Sexual motivation has been suggested as the spur to these crimes, and while I
admit there is a sexual element, to me it is sexual in the most abstract sense.
It seems more about the exploration of the assailant’s sexuality than an actual
orgasmic sex act.
This could provide a motive for the removal of the female sex organs that he
took-wanting to explore them at leisure, an almost scientific enquiry to make
sense of his sexuality.
These elements; the development, the faux scientific aspects, the artistic
subtext, the undercurrents of media awareness, the fact he escaped detection;
all these facets give the crimes there modern feel, an almost timeless quality.
To try and apply external motives to such acts is to misread the acts
themselves-it is like watching Rambo like Hamlet. This results in the desperate
and convoluted theories that have emerged as writers try and shoe horn
Victorian drama onto crimes that belong to the 20th (if not 21st) century. We
must approach the material without prejudice, and let the acts speak for
themselves, teach us their own vocabulary. Anything else and the crimes become
a Rorschach test, (which to some extent is unavoidable, of course), shelves
filled with row upon row of books on the Ripper crimes that reveal more about
the make up of their authors than the murderer.

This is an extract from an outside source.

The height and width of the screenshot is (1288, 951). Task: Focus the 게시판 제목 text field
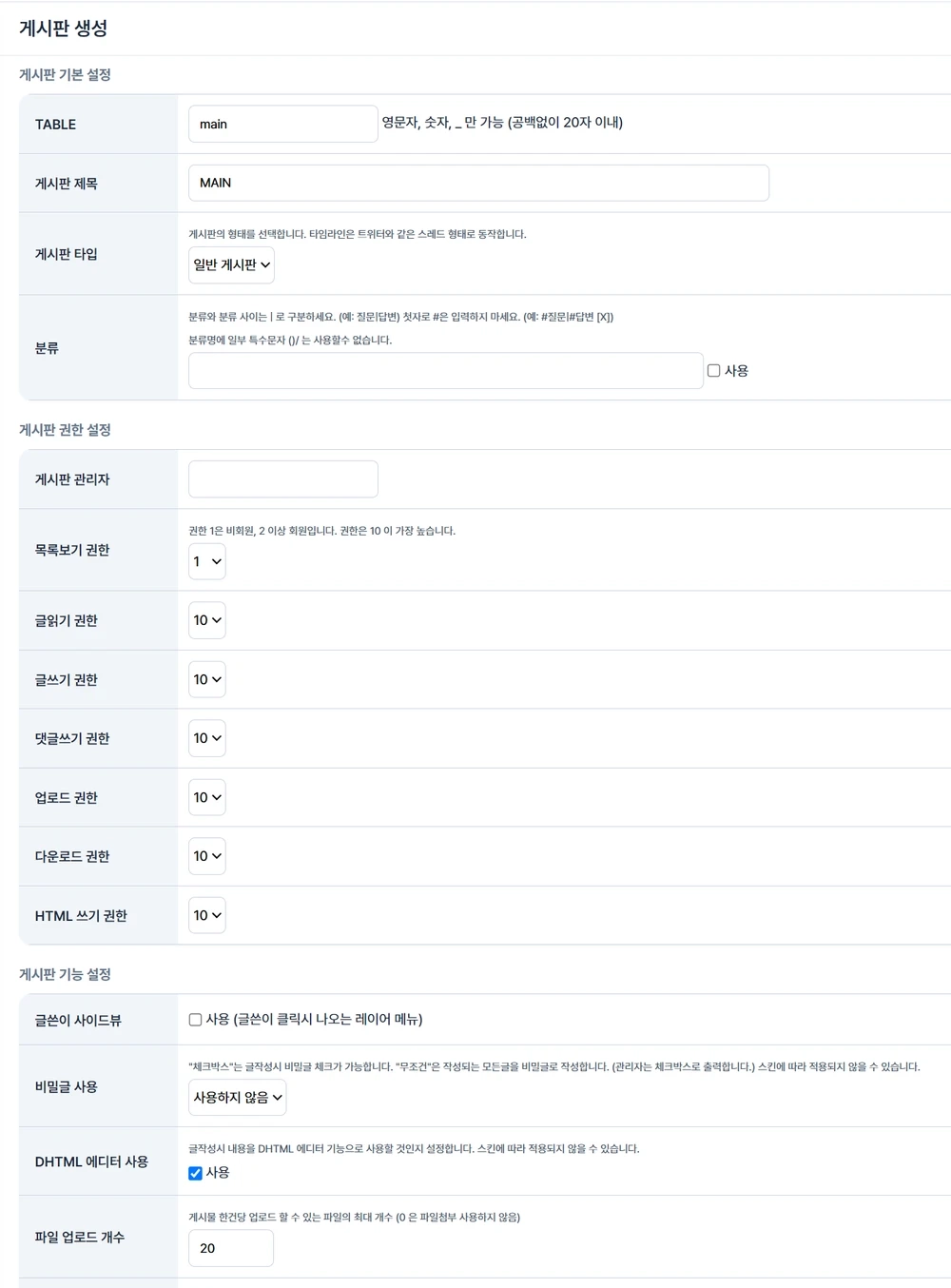[478, 183]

The killer wanted to explore, understand and express things within his psyche,
and by the time he left the room of Mary Jane Kelly he had, one way or another,
done so. At the time of the crimes the vocabulary of the imagination was basic,
the police and others failed to read the crimes, they where left like the
audience at the premier of Un Chien Andalou, confronted with surreal difficult
imagery- baffled and disturbed. Thrown into a state bordering on shock. Now we
become better acquainted with the imagery of our darkest repressed interior
landscapes, through the imagery of Dali, Bacon, and others, and with this
better grasp of the contents of our unconscious we are at a point where we may
at last make an attempt to decipher these acts.